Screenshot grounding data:

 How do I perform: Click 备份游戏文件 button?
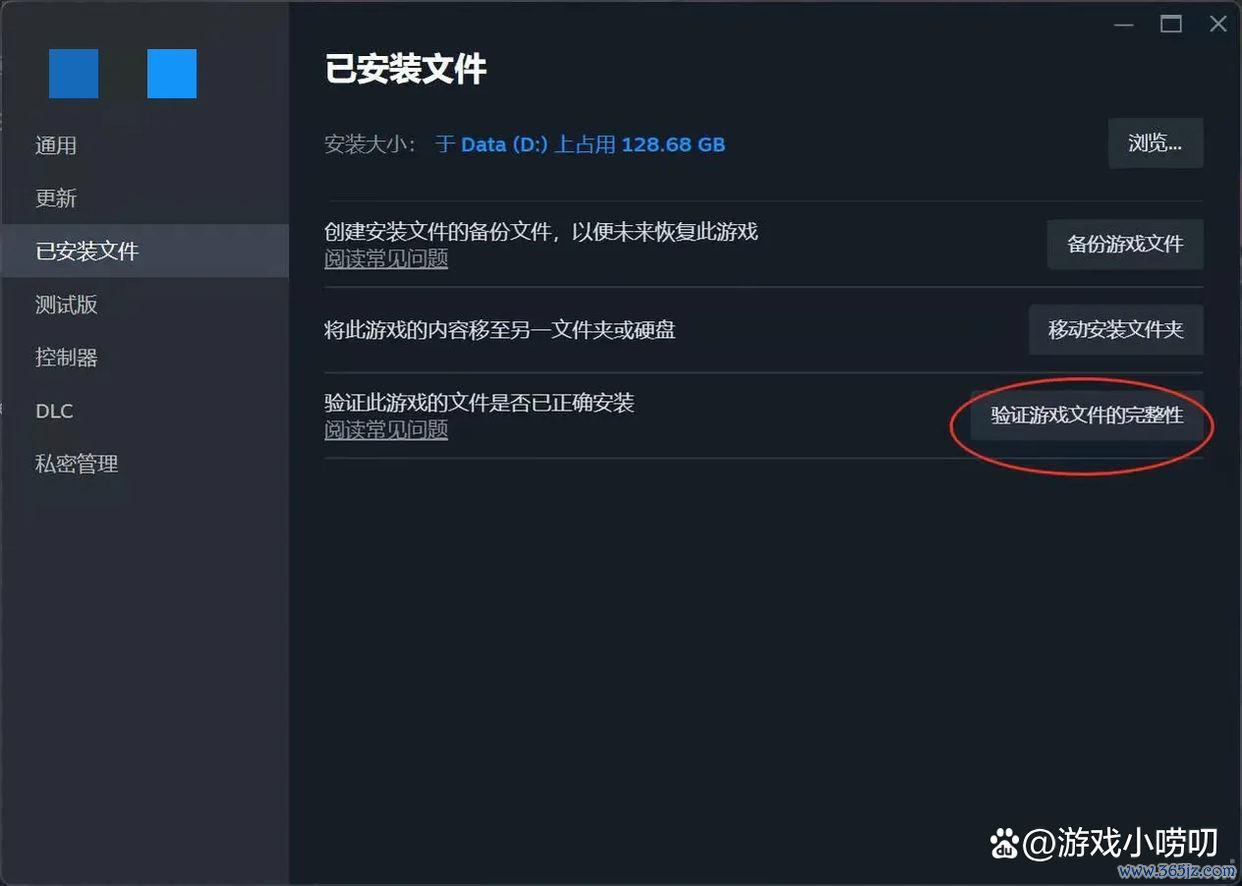pyautogui.click(x=1125, y=244)
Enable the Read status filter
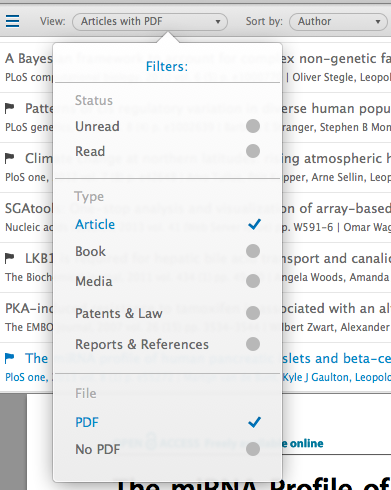 [253, 151]

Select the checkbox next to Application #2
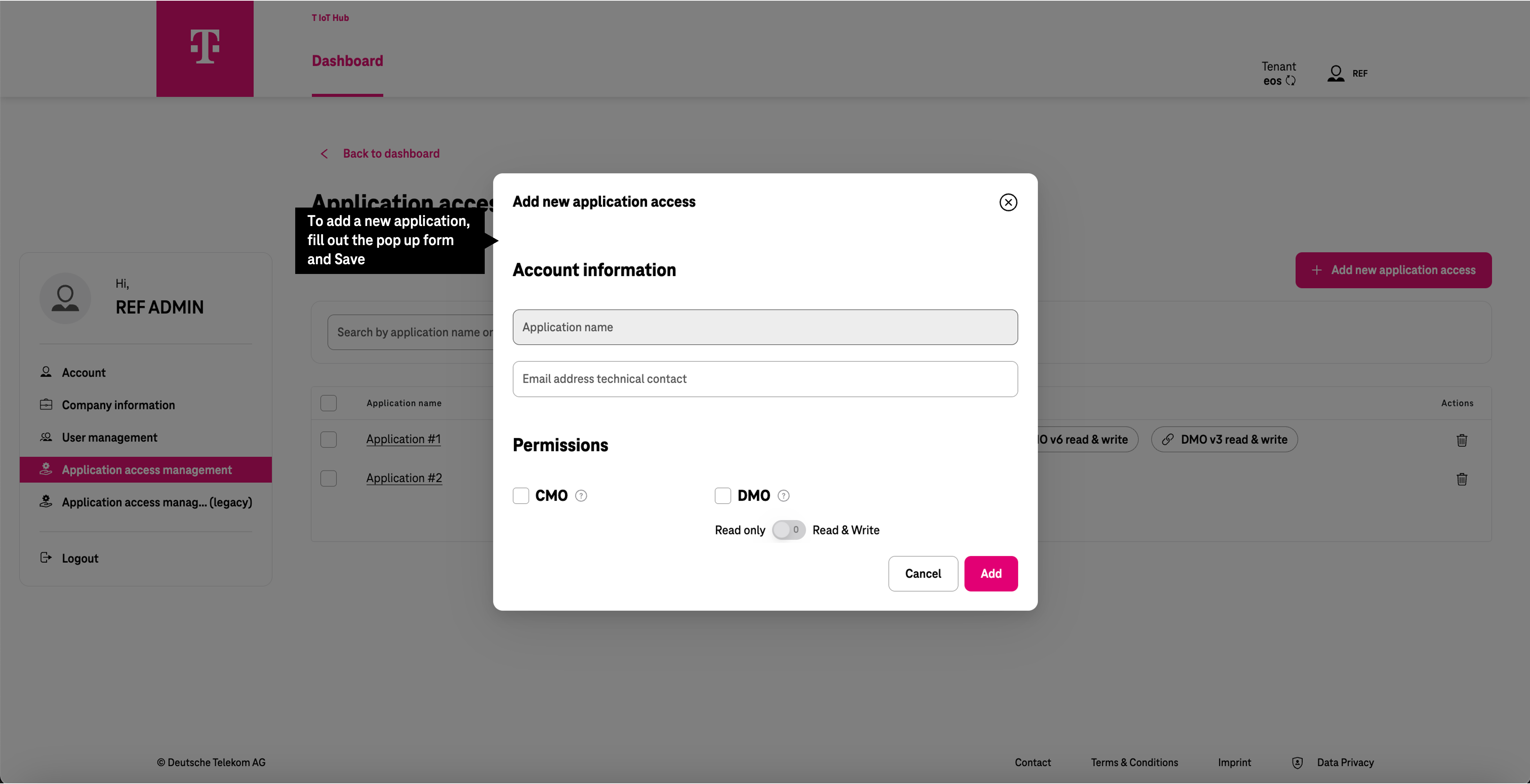[x=329, y=478]
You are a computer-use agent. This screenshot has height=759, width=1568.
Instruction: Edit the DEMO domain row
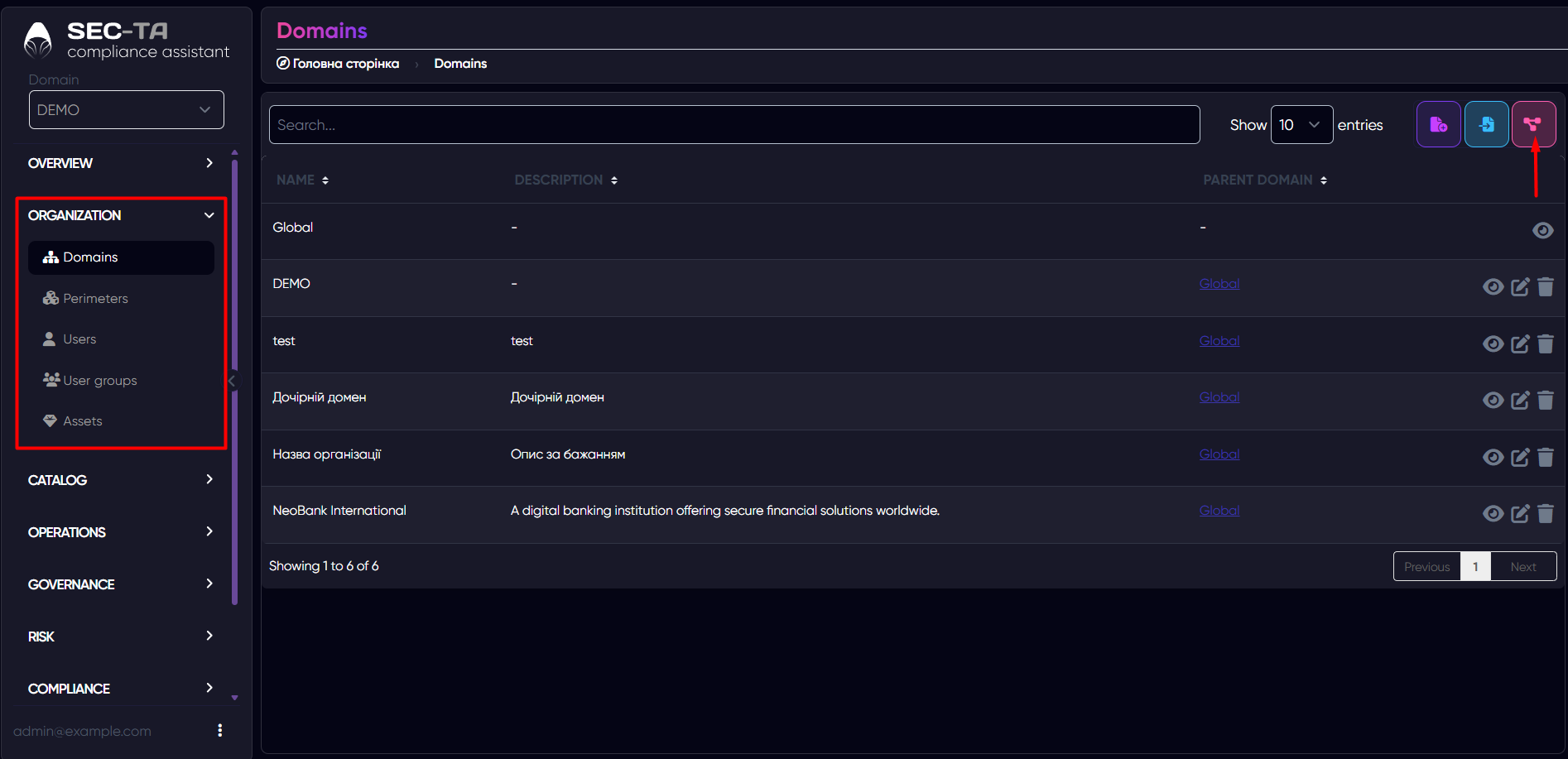pyautogui.click(x=1520, y=287)
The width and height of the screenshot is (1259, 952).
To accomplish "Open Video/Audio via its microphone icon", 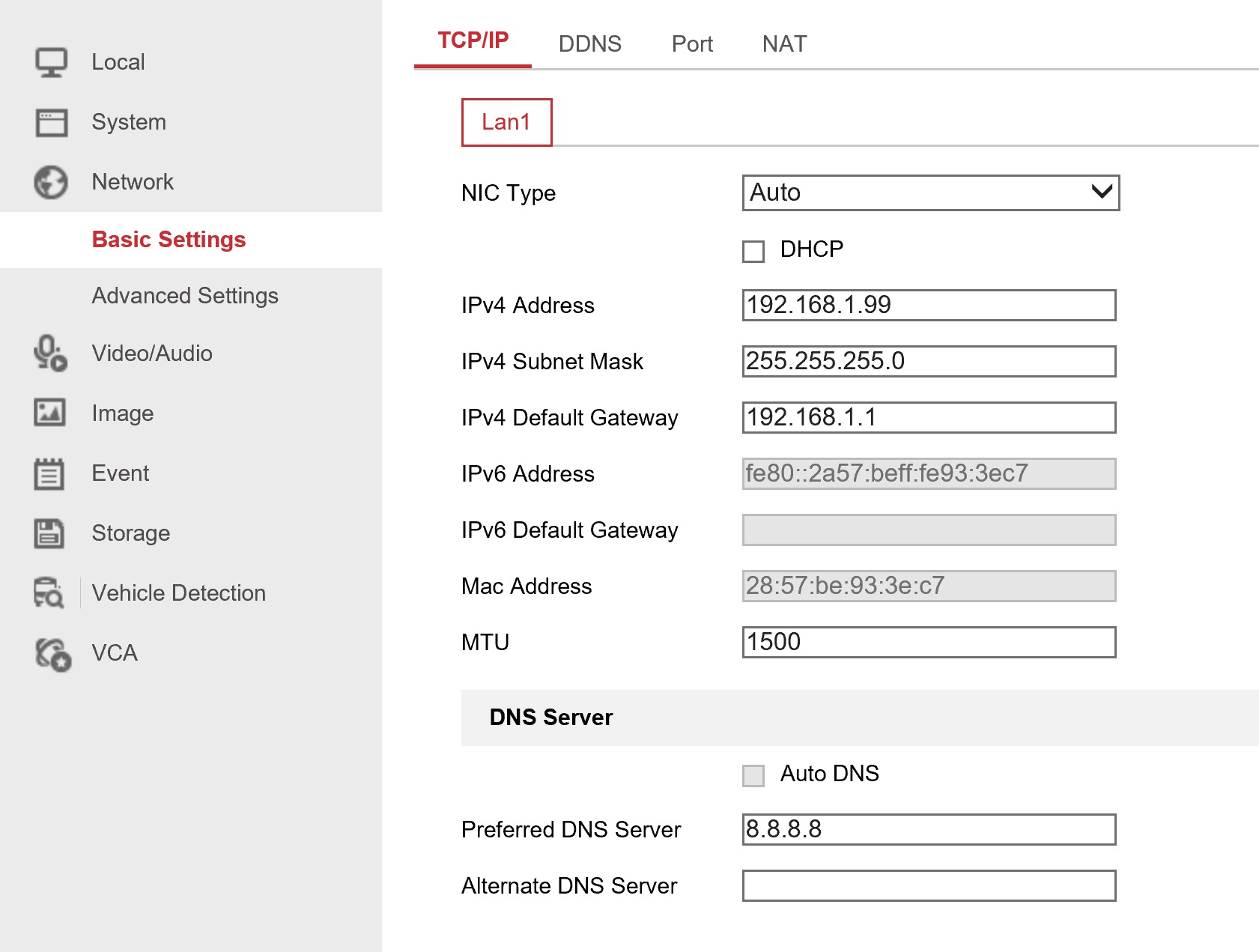I will pyautogui.click(x=50, y=353).
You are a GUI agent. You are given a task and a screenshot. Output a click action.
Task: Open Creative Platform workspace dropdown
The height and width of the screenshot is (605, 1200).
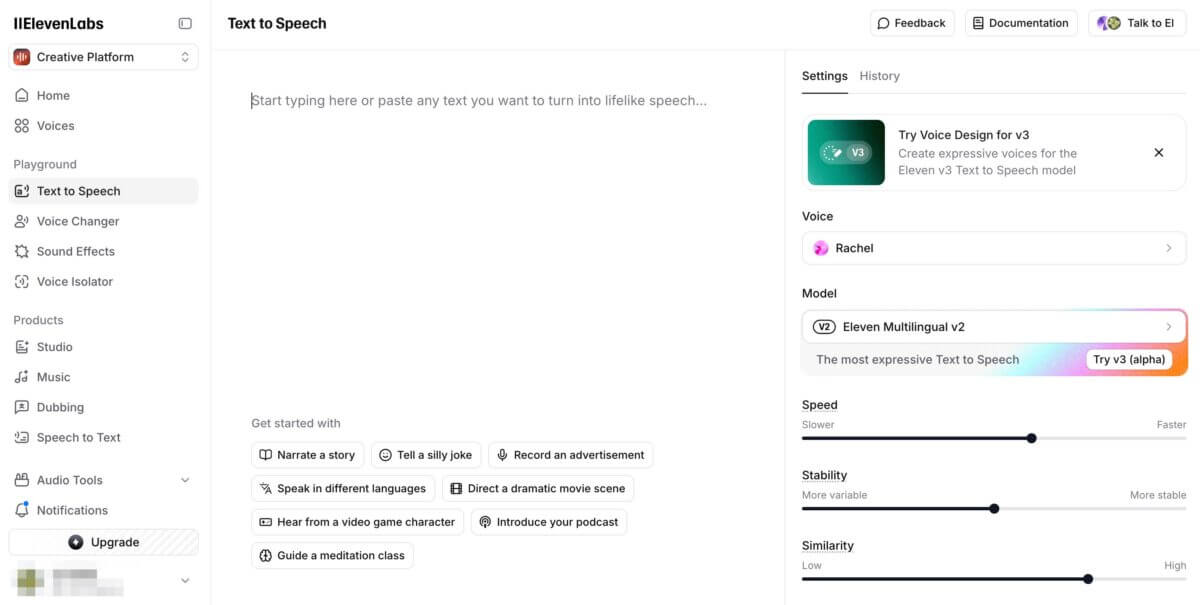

# WHAT THE TASK REQUIRES
The required output is every line above that contains the string "agent".

# TASK OUTPUT
You are a computer-use agent. This screenshot has height=759, width=1568.
You are a GUI agent. You are given a task and a screenshot. Output a click action.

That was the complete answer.